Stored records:
********************

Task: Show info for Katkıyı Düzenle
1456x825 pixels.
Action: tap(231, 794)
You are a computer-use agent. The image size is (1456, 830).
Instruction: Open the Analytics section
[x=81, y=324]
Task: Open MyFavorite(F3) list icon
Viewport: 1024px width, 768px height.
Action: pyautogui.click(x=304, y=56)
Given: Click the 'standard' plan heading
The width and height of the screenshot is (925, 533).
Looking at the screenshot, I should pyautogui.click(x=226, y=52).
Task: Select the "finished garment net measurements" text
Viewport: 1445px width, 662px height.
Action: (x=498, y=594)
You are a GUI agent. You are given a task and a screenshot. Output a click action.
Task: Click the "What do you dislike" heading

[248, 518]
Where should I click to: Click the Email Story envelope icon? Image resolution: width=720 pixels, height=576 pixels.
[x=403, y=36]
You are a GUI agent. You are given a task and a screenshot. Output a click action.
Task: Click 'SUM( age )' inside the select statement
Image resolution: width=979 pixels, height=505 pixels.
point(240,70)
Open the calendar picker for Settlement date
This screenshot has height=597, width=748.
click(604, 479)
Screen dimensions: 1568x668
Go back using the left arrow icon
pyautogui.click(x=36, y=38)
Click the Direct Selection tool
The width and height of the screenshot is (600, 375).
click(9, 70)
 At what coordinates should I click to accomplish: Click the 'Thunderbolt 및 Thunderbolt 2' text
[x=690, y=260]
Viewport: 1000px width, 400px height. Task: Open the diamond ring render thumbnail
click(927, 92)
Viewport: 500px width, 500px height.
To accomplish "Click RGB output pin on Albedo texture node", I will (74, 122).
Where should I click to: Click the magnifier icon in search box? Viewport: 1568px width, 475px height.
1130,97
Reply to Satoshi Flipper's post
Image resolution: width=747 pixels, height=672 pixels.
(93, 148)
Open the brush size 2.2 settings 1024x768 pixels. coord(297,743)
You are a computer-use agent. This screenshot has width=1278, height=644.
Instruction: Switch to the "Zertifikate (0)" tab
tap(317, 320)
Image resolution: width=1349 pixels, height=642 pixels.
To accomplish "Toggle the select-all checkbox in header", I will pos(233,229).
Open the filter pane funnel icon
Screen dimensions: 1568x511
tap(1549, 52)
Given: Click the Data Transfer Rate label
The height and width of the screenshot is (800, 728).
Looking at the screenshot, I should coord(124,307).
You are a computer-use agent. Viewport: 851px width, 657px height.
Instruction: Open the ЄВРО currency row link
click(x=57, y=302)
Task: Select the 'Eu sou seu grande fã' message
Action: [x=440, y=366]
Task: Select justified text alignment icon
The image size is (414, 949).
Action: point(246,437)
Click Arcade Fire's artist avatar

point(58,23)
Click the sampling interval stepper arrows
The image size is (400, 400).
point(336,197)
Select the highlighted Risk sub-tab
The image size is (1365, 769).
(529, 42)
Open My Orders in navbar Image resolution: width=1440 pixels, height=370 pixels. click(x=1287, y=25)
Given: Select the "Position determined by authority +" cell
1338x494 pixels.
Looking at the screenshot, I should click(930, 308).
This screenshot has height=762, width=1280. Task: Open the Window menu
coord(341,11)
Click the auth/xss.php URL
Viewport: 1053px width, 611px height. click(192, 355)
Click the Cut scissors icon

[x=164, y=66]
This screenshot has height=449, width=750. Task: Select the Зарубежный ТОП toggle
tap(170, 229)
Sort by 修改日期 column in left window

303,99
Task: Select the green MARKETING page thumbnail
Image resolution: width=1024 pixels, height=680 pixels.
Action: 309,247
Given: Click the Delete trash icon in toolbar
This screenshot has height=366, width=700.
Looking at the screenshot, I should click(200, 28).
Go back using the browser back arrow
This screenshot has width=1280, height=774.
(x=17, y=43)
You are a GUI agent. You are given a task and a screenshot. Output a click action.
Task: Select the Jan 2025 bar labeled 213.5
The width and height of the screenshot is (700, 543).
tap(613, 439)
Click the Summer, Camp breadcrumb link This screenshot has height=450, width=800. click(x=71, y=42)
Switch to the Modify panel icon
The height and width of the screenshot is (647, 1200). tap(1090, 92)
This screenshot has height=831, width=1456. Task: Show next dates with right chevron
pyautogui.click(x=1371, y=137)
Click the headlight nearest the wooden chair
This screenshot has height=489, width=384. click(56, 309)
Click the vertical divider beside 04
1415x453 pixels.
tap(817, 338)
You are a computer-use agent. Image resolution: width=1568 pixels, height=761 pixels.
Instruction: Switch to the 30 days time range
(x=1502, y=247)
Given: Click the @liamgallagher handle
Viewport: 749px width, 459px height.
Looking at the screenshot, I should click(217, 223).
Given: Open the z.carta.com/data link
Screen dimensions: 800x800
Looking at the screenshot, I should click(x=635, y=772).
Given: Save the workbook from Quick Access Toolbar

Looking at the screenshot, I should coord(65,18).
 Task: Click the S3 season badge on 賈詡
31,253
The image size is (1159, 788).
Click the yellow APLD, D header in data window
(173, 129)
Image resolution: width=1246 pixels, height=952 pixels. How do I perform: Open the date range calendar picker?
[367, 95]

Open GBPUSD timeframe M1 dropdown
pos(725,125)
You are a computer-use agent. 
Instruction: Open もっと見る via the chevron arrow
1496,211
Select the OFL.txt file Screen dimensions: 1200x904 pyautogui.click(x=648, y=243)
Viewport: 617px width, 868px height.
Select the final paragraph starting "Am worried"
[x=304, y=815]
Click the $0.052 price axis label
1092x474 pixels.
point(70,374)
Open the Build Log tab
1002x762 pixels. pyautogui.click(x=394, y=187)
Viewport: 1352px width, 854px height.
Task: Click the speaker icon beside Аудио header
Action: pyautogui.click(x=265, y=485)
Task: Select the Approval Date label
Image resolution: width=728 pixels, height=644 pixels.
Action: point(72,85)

********************

> [EXERCISE OBJECTIVE]
Nothing but the lines from the one containing "Instruction: Switch to the 30 days time range" to the end of the entries belongs in the answer, and each must match exactly.

> [ANSWER TO THIS PROBLEM]
Instruction: Switch to the 30 days time range
(x=1502, y=247)
Given: Click the @liamgallagher handle
Viewport: 749px width, 459px height.
Looking at the screenshot, I should click(217, 223).
Given: Open the z.carta.com/data link
Screen dimensions: 800x800
Looking at the screenshot, I should click(x=635, y=772).
Given: Save the workbook from Quick Access Toolbar

Looking at the screenshot, I should coord(65,18).
 Task: Click the S3 season badge on 賈詡
31,253
The image size is (1159, 788).
Click the yellow APLD, D header in data window
(173, 129)
Image resolution: width=1246 pixels, height=952 pixels. How do I perform: Open the date range calendar picker?
[367, 95]

Open GBPUSD timeframe M1 dropdown
pos(725,125)
You are a computer-use agent. 
Instruction: Open もっと見る via the chevron arrow
1496,211
Select the OFL.txt file Screen dimensions: 1200x904 pyautogui.click(x=648, y=243)
Viewport: 617px width, 868px height.
Select the final paragraph starting "Am worried"
[x=304, y=815]
Click the $0.052 price axis label
1092x474 pixels.
point(70,374)
Open the Build Log tab
1002x762 pixels. pyautogui.click(x=394, y=187)
Viewport: 1352px width, 854px height.
Task: Click the speaker icon beside Аудио header
Action: pyautogui.click(x=265, y=485)
Task: Select the Approval Date label
Image resolution: width=728 pixels, height=644 pixels.
Action: point(72,85)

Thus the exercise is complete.